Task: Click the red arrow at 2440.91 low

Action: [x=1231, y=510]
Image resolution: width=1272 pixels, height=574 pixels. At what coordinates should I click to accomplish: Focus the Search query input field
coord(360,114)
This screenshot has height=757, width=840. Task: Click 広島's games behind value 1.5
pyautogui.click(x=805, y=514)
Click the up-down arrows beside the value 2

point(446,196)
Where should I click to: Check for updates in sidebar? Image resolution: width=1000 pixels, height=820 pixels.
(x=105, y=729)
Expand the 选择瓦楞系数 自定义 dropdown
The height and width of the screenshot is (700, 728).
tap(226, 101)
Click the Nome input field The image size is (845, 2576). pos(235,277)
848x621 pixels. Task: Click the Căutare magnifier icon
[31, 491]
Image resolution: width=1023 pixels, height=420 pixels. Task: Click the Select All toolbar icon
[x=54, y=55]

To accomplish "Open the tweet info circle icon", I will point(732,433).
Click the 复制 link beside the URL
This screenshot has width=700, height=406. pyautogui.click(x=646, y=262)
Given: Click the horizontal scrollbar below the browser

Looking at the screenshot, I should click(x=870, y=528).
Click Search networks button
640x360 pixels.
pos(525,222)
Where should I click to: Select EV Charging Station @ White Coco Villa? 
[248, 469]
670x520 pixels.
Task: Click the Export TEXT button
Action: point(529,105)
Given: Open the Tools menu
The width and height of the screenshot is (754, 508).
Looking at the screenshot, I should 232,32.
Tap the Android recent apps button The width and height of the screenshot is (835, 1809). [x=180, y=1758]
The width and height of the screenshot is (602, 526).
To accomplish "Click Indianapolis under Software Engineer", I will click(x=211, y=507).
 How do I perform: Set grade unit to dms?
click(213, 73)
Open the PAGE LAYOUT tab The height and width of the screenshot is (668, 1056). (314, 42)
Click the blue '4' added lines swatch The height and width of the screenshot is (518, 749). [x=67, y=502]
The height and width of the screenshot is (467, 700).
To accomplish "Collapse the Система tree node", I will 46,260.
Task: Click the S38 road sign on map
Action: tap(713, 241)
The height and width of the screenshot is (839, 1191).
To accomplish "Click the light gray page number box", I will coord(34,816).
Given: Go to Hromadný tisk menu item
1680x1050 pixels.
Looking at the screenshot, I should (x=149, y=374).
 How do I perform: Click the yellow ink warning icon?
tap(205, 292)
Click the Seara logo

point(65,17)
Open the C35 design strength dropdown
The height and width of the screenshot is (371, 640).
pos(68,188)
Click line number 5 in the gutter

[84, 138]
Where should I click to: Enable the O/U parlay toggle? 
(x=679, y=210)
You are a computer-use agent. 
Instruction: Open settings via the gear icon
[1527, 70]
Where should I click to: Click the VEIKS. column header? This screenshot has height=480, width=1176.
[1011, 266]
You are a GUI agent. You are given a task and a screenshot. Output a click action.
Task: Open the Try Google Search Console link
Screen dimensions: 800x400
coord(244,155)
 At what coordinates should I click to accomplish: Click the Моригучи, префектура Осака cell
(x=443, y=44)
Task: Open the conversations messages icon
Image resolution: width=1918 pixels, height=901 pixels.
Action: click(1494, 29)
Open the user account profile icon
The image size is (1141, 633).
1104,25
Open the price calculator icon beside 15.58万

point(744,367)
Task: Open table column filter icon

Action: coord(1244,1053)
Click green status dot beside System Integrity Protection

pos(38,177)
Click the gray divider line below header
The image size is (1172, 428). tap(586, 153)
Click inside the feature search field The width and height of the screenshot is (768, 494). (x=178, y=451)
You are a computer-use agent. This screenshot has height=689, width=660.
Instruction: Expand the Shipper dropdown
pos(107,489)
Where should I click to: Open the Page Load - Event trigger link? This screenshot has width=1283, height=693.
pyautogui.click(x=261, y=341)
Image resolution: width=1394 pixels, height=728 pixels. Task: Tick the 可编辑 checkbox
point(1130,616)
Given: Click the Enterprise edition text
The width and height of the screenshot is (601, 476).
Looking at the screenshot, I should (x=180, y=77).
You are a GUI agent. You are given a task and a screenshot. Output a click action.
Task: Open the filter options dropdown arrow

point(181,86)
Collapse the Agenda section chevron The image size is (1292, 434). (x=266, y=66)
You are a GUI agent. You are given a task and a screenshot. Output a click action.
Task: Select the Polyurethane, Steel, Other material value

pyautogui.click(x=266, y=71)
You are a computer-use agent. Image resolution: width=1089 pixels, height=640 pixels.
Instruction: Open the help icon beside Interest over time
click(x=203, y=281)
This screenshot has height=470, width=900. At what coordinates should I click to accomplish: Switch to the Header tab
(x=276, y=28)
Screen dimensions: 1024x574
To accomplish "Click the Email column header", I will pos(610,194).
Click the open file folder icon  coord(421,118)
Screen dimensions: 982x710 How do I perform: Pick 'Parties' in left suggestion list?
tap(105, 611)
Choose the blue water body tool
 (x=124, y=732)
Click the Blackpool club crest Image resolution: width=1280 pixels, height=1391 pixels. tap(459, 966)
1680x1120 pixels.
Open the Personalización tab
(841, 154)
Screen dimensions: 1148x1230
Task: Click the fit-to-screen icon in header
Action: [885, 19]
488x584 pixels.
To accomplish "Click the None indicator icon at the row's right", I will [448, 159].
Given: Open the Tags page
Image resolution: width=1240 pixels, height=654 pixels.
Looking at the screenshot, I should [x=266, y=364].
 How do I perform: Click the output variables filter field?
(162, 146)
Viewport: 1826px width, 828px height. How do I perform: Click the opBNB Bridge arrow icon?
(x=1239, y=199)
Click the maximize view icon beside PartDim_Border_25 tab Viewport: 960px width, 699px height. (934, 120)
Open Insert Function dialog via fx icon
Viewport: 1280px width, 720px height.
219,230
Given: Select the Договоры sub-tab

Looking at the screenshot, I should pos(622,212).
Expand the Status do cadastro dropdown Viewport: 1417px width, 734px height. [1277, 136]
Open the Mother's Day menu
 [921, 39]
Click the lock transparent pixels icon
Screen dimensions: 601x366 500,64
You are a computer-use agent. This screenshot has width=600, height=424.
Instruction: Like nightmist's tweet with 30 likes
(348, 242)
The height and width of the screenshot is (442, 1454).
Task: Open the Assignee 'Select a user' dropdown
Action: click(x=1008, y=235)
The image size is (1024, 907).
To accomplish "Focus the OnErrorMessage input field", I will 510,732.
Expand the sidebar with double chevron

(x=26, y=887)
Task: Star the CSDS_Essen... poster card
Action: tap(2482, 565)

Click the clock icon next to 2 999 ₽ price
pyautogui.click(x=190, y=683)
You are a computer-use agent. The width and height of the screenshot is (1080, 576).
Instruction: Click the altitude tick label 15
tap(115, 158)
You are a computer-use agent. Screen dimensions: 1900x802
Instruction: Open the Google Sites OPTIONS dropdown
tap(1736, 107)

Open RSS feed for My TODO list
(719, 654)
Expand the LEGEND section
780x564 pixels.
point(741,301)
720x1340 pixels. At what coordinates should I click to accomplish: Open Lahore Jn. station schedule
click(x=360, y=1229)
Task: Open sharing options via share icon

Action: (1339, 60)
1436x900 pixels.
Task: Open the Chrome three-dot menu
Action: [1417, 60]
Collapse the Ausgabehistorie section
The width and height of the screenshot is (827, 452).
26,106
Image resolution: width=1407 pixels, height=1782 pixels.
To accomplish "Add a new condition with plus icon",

- _The problem_:
Could you print all of the data above once more, unaltered?

- _Task output_:
Task: Click the red arrow at 2440.91 low

Action: [x=1231, y=510]
Image resolution: width=1272 pixels, height=574 pixels. At what coordinates should I click to accomplish: Focus the Search query input field
coord(360,114)
This screenshot has height=757, width=840. Task: Click 広島's games behind value 1.5
pyautogui.click(x=805, y=514)
Click the up-down arrows beside the value 2

point(446,196)
Where should I click to: Check for updates in sidebar? Image resolution: width=1000 pixels, height=820 pixels.
(x=105, y=729)
Expand the 选择瓦楞系数 自定义 dropdown
The height and width of the screenshot is (700, 728).
tap(226, 101)
Click the Nome input field The image size is (845, 2576). pos(235,277)
848x621 pixels. Task: Click the Căutare magnifier icon
[31, 491]
Image resolution: width=1023 pixels, height=420 pixels. Task: Click the Select All toolbar icon
[x=54, y=55]

To accomplish "Open the tweet info circle icon", I will point(732,433).
Click the 复制 link beside the URL
This screenshot has width=700, height=406. pyautogui.click(x=646, y=262)
Given: Click the horizontal scrollbar below the browser

Looking at the screenshot, I should click(x=870, y=528).
Click Search networks button
640x360 pixels.
pos(525,222)
Where should I click to: Select EV Charging Station @ White Coco Villa? 
[248, 469]
670x520 pixels.
Task: Click the Export TEXT button
Action: point(529,105)
Given: Open the Tools menu
The width and height of the screenshot is (754, 508).
Looking at the screenshot, I should 232,32.
Tap the Android recent apps button The width and height of the screenshot is (835, 1809). [x=180, y=1758]
The width and height of the screenshot is (602, 526).
To accomplish "Click Indianapolis under Software Engineer", I will click(x=211, y=507).
 How do I perform: Set grade unit to dms?
click(213, 73)
Open the PAGE LAYOUT tab The height and width of the screenshot is (668, 1056). (314, 42)
Click the blue '4' added lines swatch The height and width of the screenshot is (518, 749). [x=67, y=502]
The height and width of the screenshot is (467, 700).
To accomplish "Collapse the Система tree node", I will 46,260.
Task: Click the S38 road sign on map
Action: tap(713, 241)
The height and width of the screenshot is (839, 1191).
To accomplish "Click the light gray page number box", I will coord(34,816).
Given: Go to Hromadný tisk menu item
1680x1050 pixels.
Looking at the screenshot, I should (x=149, y=374).
 How do I perform: Click the yellow ink warning icon?
tap(205, 292)
Click the Seara logo

point(65,17)
Open the C35 design strength dropdown
The height and width of the screenshot is (371, 640).
pos(68,188)
Click line number 5 in the gutter

[84, 138]
Where should I click to: Enable the O/U parlay toggle? 
(x=679, y=210)
You are a computer-use agent. 
Instruction: Open settings via the gear icon
[1527, 70]
Where should I click to: Click the VEIKS. column header? This screenshot has height=480, width=1176.
[1011, 266]
You are a GUI agent. You are given a task and a screenshot. Output a click action.
Task: Open the Try Google Search Console link
Screen dimensions: 800x400
coord(244,155)
 At what coordinates should I click to accomplish: Click the Моригучи, префектура Осака cell
(x=443, y=44)
Task: Open the conversations messages icon
Image resolution: width=1918 pixels, height=901 pixels.
Action: click(1494, 29)
Open the user account profile icon
The image size is (1141, 633).
1104,25
Open the price calculator icon beside 15.58万

point(744,367)
Task: Open table column filter icon

Action: coord(1244,1053)
Click green status dot beside System Integrity Protection

pos(38,177)
Click the gray divider line below header
The image size is (1172, 428). tap(586, 153)
Click inside the feature search field The width and height of the screenshot is (768, 494). (x=178, y=451)
You are a computer-use agent. This screenshot has height=689, width=660.
Instruction: Expand the Shipper dropdown
pos(107,489)
Where should I click to: Open the Page Load - Event trigger link? This screenshot has width=1283, height=693.
pyautogui.click(x=261, y=341)
Image resolution: width=1394 pixels, height=728 pixels. Task: Tick the 可编辑 checkbox
point(1130,616)
Given: Click the Enterprise edition text
The width and height of the screenshot is (601, 476).
Looking at the screenshot, I should (x=180, y=77).
You are a GUI agent. You are given a task and a screenshot. Output a click action.
Task: Open the filter options dropdown arrow

point(181,86)
Collapse the Agenda section chevron The image size is (1292, 434). (x=266, y=66)
You are a GUI agent. You are given a task and a screenshot. Output a click action.
Task: Select the Polyurethane, Steel, Other material value

pyautogui.click(x=266, y=71)
You are a computer-use agent. Image resolution: width=1089 pixels, height=640 pixels.
Instruction: Open the help icon beside Interest over time
click(x=203, y=281)
This screenshot has height=470, width=900. At what coordinates should I click to accomplish: Switch to the Header tab
(x=276, y=28)
Screen dimensions: 1024x574
To accomplish "Click the Email column header", I will pos(610,194).
Click the open file folder icon  coord(421,118)
Screen dimensions: 982x710 How do I perform: Pick 'Parties' in left suggestion list?
tap(105, 611)
Choose the blue water body tool
 (x=124, y=732)
Click the Blackpool club crest Image resolution: width=1280 pixels, height=1391 pixels. tap(459, 966)
1680x1120 pixels.
Open the Personalización tab
(841, 154)
Screen dimensions: 1148x1230
Task: Click the fit-to-screen icon in header
Action: [885, 19]
488x584 pixels.
To accomplish "Click the None indicator icon at the row's right", I will [448, 159].
Given: Open the Tags page
Image resolution: width=1240 pixels, height=654 pixels.
Looking at the screenshot, I should [x=266, y=364].
 How do I perform: Click the output variables filter field?
(162, 146)
Viewport: 1826px width, 828px height. How do I perform: Click the opBNB Bridge arrow icon?
(x=1239, y=199)
Click the maximize view icon beside PartDim_Border_25 tab Viewport: 960px width, 699px height. (934, 120)
Open Insert Function dialog via fx icon
Viewport: 1280px width, 720px height.
219,230
Given: Select the Договоры sub-tab

Looking at the screenshot, I should pos(622,212).
Expand the Status do cadastro dropdown Viewport: 1417px width, 734px height. [1277, 136]
Open the Mother's Day menu
 [921, 39]
Click the lock transparent pixels icon
Screen dimensions: 601x366 500,64
You are a computer-use agent. This screenshot has width=600, height=424.
Instruction: Like nightmist's tweet with 30 likes
(348, 242)
The height and width of the screenshot is (442, 1454).
Task: Open the Assignee 'Select a user' dropdown
Action: click(x=1008, y=235)
The image size is (1024, 907).
To accomplish "Focus the OnErrorMessage input field", I will 510,732.
Expand the sidebar with double chevron

(x=26, y=887)
Task: Star the CSDS_Essen... poster card
Action: tap(2482, 565)

Click the clock icon next to 2 999 ₽ price
pyautogui.click(x=190, y=683)
You are a computer-use agent. The width and height of the screenshot is (1080, 576).
Instruction: Click the altitude tick label 15
tap(115, 158)
You are a computer-use agent. Screen dimensions: 1900x802
Instruction: Open the Google Sites OPTIONS dropdown
tap(1736, 107)

Open RSS feed for My TODO list
(719, 654)
Expand the LEGEND section
780x564 pixels.
point(741,301)
720x1340 pixels. At what coordinates should I click to accomplish: Open Lahore Jn. station schedule
click(x=360, y=1229)
Task: Open sharing options via share icon

Action: (1339, 60)
1436x900 pixels.
Task: Open the Chrome three-dot menu
Action: [1417, 60]
Collapse the Ausgabehistorie section
The width and height of the screenshot is (827, 452).
26,106
Image resolution: width=1407 pixels, height=1782 pixels.
To accomplish "Add a new condition with plus icon",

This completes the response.